レスベラトロールを毎日服用すれば、食事制限なしでサーチュイン遺伝子を活性化できる。レスベラトロールと同様の薬品が次々と開発されれば平均寿命100歳の実現は近い。元気な老人が増えれば医療福祉費が削減され、少子高齢化社会の朗報になる。

 

現在、レスベラトロールと同じようにサーチュイン遺伝子を活性化する薬品が合成され臨床実験に入っている。その一つがSRT3025で、レスベラトロールの1000倍の活性化力が確認されている。

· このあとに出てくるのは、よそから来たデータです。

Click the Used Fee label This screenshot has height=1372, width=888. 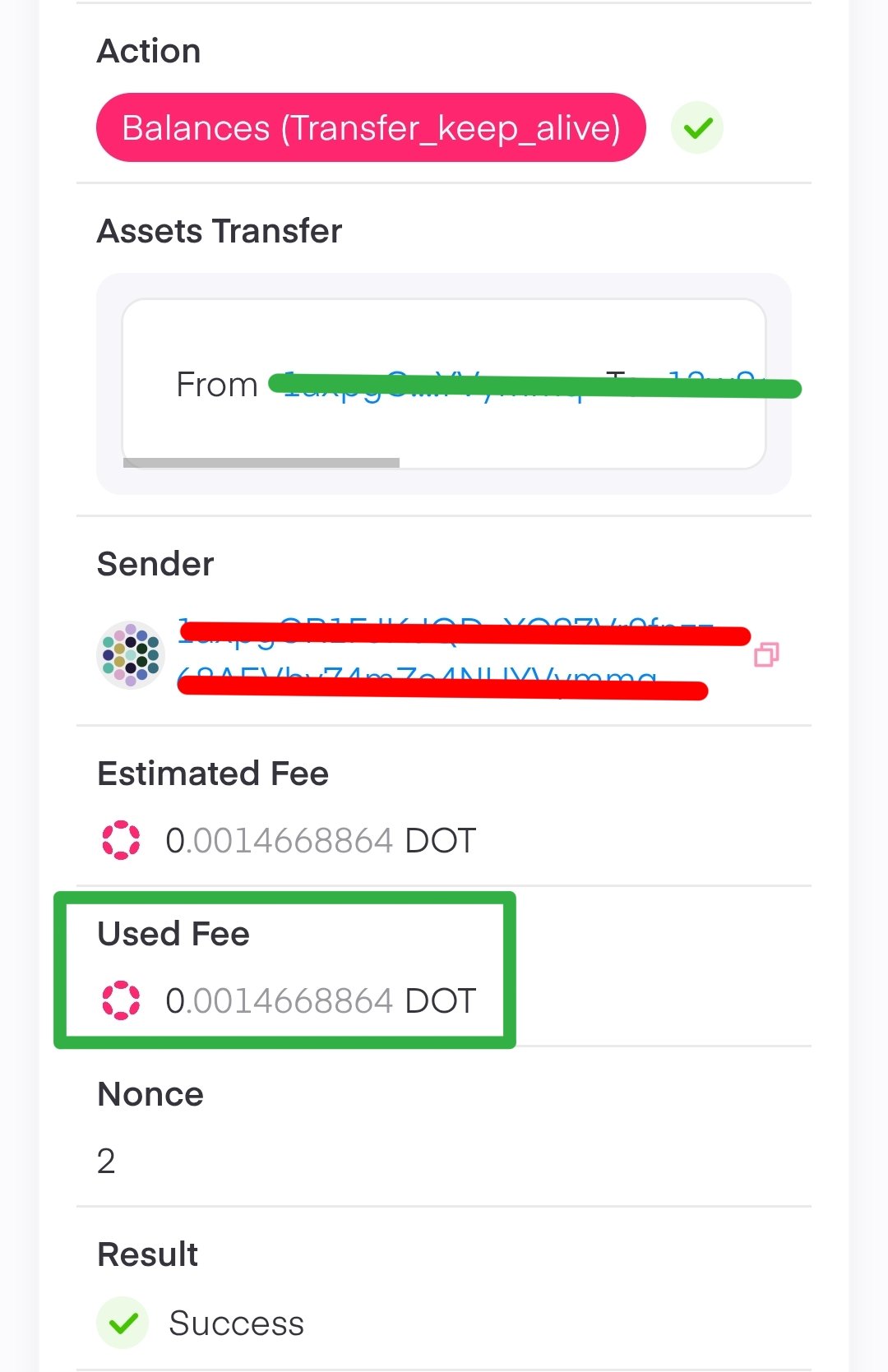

同様の薬品は世界中の製薬メーカーが開発競争中で、近いうちに国内でも信頼性の高い薬が発売されそうだ。もし実現したら、糖尿病等を始め、老化により引き起こされる殆どの病気が治る可能性がある。しかし、一化学者として不思議に思う。単純なポリフェノールがなぜこのような夢の多機能を発揮するのか??図2の分子軌道から何も読めない!!

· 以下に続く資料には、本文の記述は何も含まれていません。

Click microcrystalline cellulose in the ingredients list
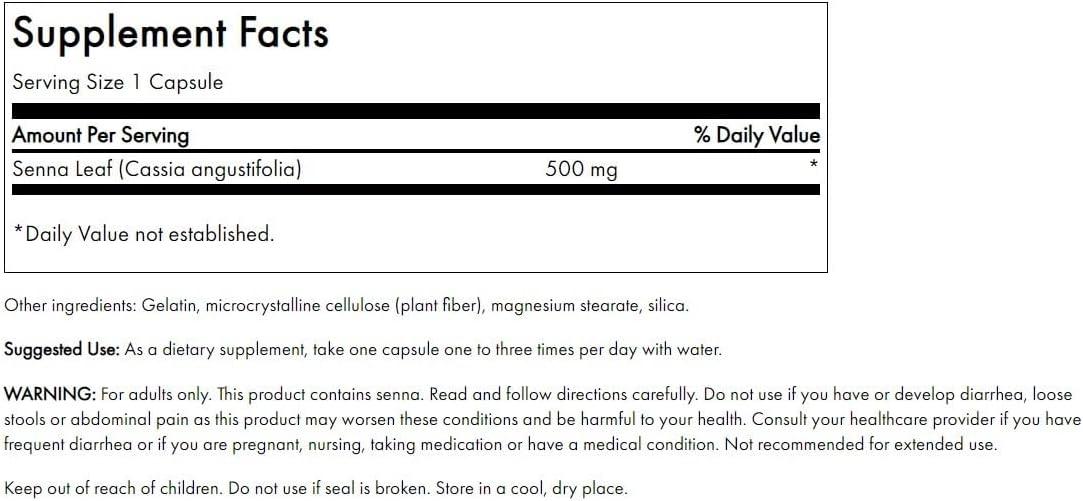(x=294, y=306)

食事制限で寿命が延びること自体は否定されていない。スイス連邦工科大学研究者のネイチャーへの発表では、サーチュイン遺伝子の寿命延長効果に疑問を呈する一方で、健康上の利点を述べている。マウスなどの哺乳類を、加齢関連の疾病による代謝ダメージから守る効果は間違いなくある。加齢による衰えを遅らせ、先天性・後天性の病気の治療として有望であることに変わりない。言い換えると、サーチュイン遺伝子が直接に寿命を延ばす効果はないとしても、食べ過ぎによって身体が受けるストレスを緩和する効果があることは間違いない。要約すれば、レストラベールには疑問符がつくかもしれないが、「腹八分目が健康の元」はどの研究でも評価されている。